39. Ou seja: remanescendo o executado com diversas propriedades imóveis hábeis a garantir o pagamento da dívida objeto da execução e, ainda, prevalecendo a presunção da boa-fé na celebração do negócio jurídico, é evidente que não há que ser declarado o cometimento de qualquer tipo de fraude nos autos da execução.

40. Por fim, em relação ao preço de venda do imóvel, ele nada indica ou contribui para a caracterização de fraude na compra e venda. Ora, como sabido, o preço é fixado pelo vendedor, de acordo com a sua avaliação e com seus critérios pessoais. Além disso, basta ver o registro do imóvel para verificar que se trata de área predominantemente utilizada para a manutenção de reserva legal, não podendo a propriedade, portanto, ser utilizada para a exploração. Afora isso, se para fins fiscais a operação tinha outro valor, isto não altera em nada a validade e a lisura do negócio, especialmente porque os tributos incidentes foram devidamente pagos, sem prejuízo a quem quer que seja.

41. Fato é que, à míngua de prova ou mesmo indícios da alegada alienação fraudulenta, porquanto não demonstrado o consilium fraudis , em sua manifestação o NomeEmbargado simplesmente reitera que suas alegações derivam de meras ilações, as quais estão desacompanhadas de prova. Impossível, pois, que o Embargante veja o seu patrimônio ser tomado para satisfazer dívida de terceiros, pela qual não tem qualquer responsabilidade e da qual nunca teve conhecimento, sendo inequívoca a sua boa-fé, razão pela qual os embargos deverão ser acolhidos por este d. juízo, com a consequente liberação da penhora dos imóveis de sua propriedade.

VI - Sobre os ônus sucumbenciais

42. Tem razão o Embargado ao dizer que o arresto da fração ideal dos imóveis de propriedade do Embargante foi efetivado antes do registro da escritura pública referente à sua aquisição.

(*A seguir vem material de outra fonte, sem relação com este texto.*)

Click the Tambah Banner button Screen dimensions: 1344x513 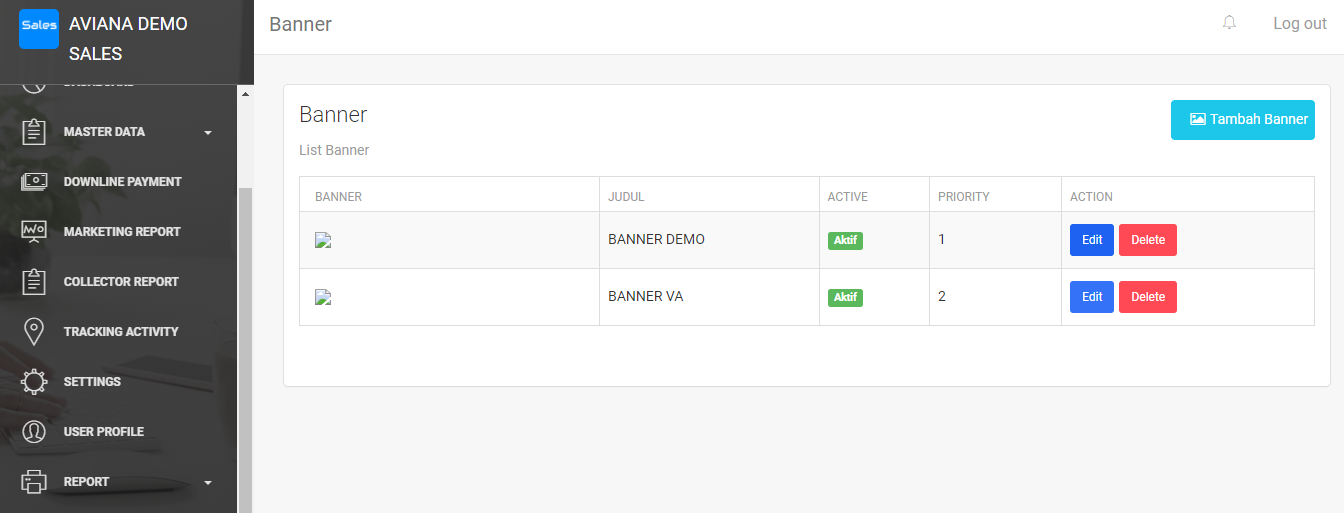(x=1242, y=120)
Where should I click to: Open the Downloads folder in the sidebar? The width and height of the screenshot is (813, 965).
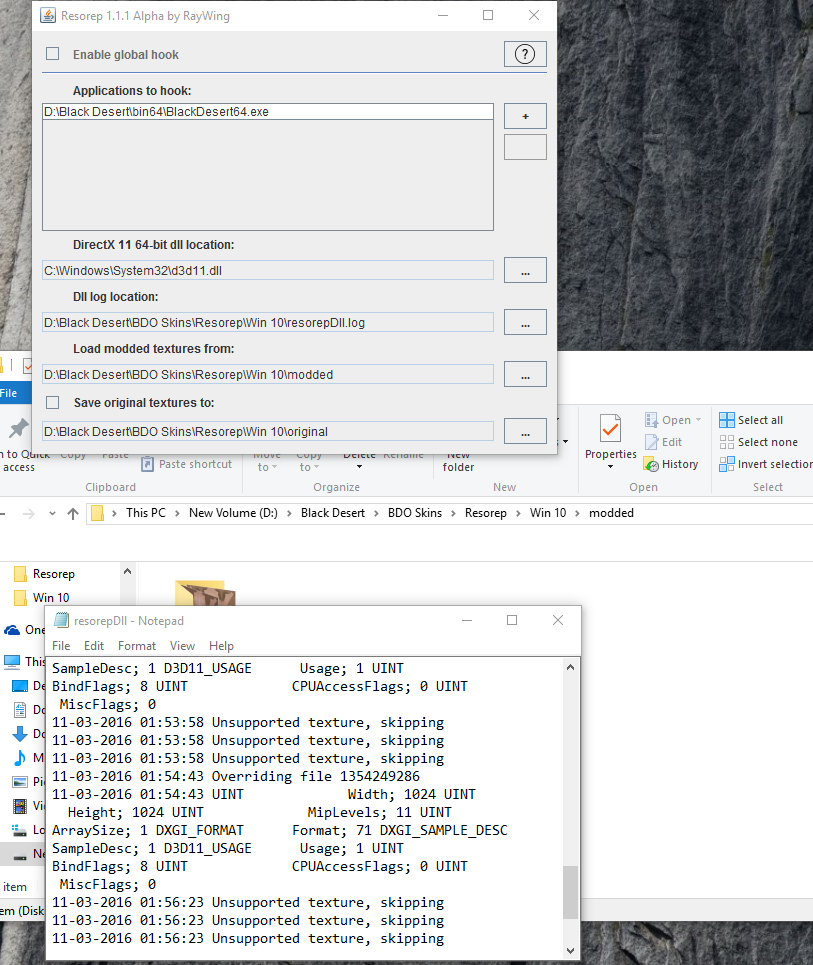[19, 733]
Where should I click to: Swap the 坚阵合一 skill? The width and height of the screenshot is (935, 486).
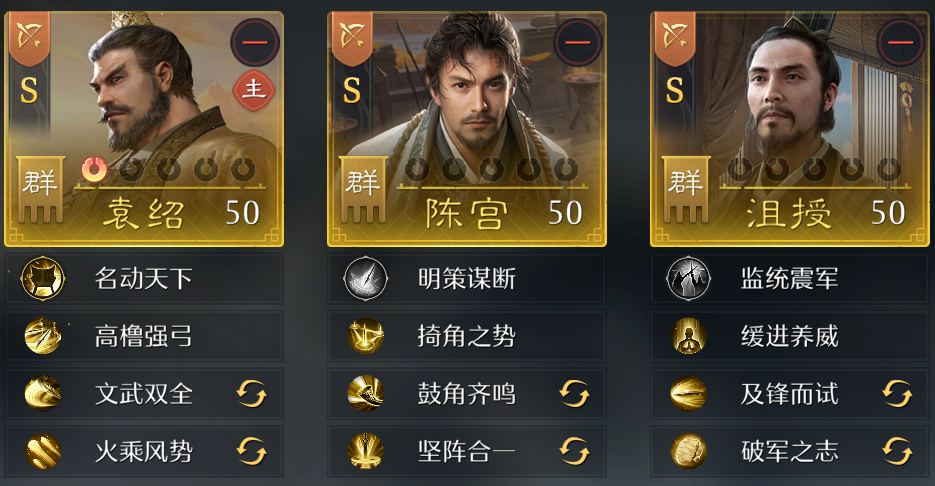pyautogui.click(x=574, y=451)
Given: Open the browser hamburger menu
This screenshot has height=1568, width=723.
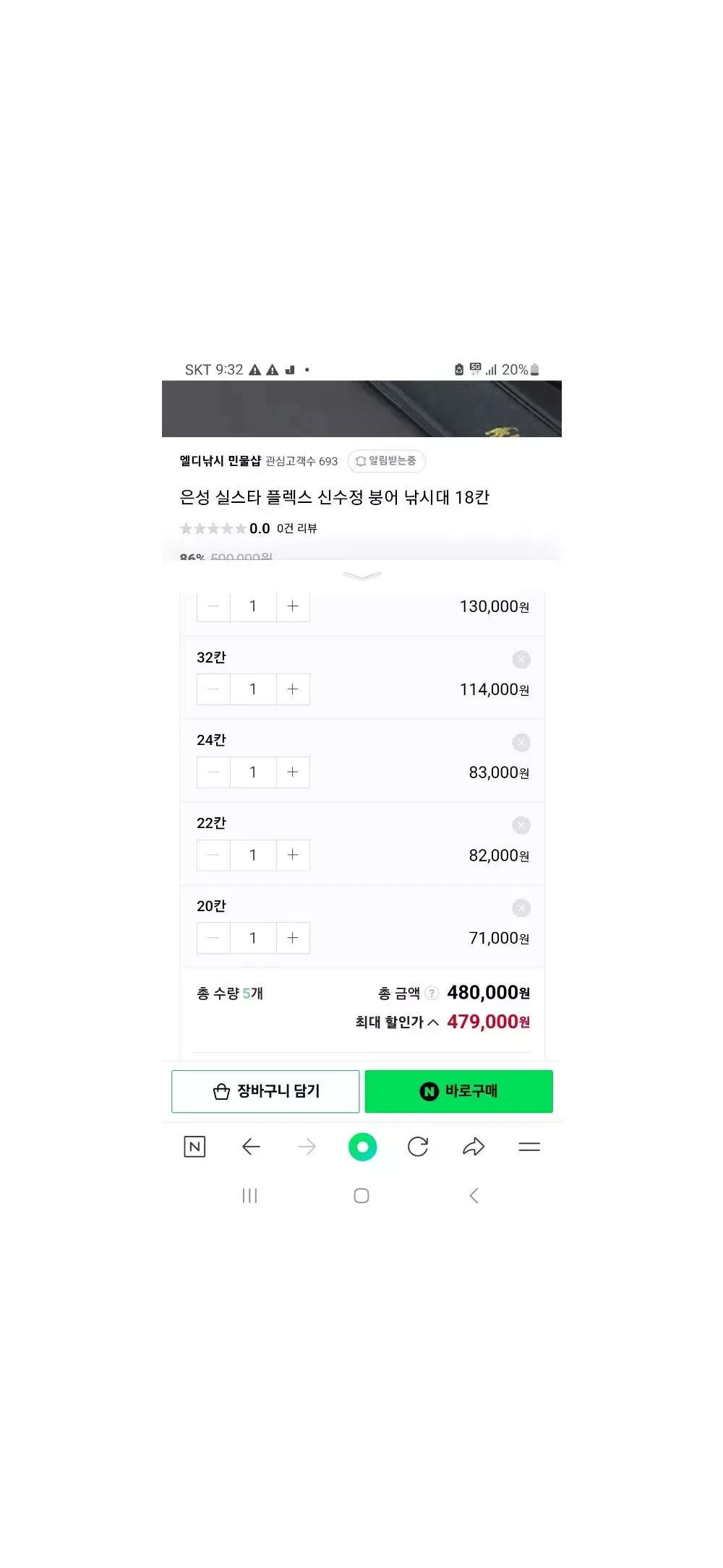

43. Ocorre que, mesmo sabendo que o imóvel, atualmente, pertence a este Embargante e que, por isso, ele não pode ser objeto de constrição, o Embargante insiste na diligência, defendendo a sua penhorabilidade em decorrência de uma virtual e não comprovada fraude em sua aquisição pelo Embargante, o que, por sua vez, motivou a oferta dos presentes embargos. E é somente por conta disso, é dizer, da insistência do Embargado na medida constritiva que estes

embargos precisaram ser opostos.

44. Se é assim, e se este litígio foi instaurado exatamente pela insistência do Embargado em arguir a fraude na alienação do bem, uma vez verificada a irregularidade da via processual eleita para tanto, ou, sucessivamente, a inocorrência de fraude, evidente que estará caracterizada a sucumbência do Embargado. A causa do litígio é imputável apenas ao Embargado, devendo a ele, em consequência disso, ser atribuído o dever de arcar com os ônus da sucumbência.

V - Conclusão

45. Por todos os motivos acima, o Embargante reitera o pedido de que sejam acolhidos os embargos de terceiro por ele opostos, liberando-se de qualquer constrição os imóveis de sua propriedade, objeto das matrículas n. 6.221, 8.091 e 8.094, do Registro de Imóveis de São Roque de Minas/MG.

De Belo Horizonte para São Paulo, em 28 de outubro de 2015.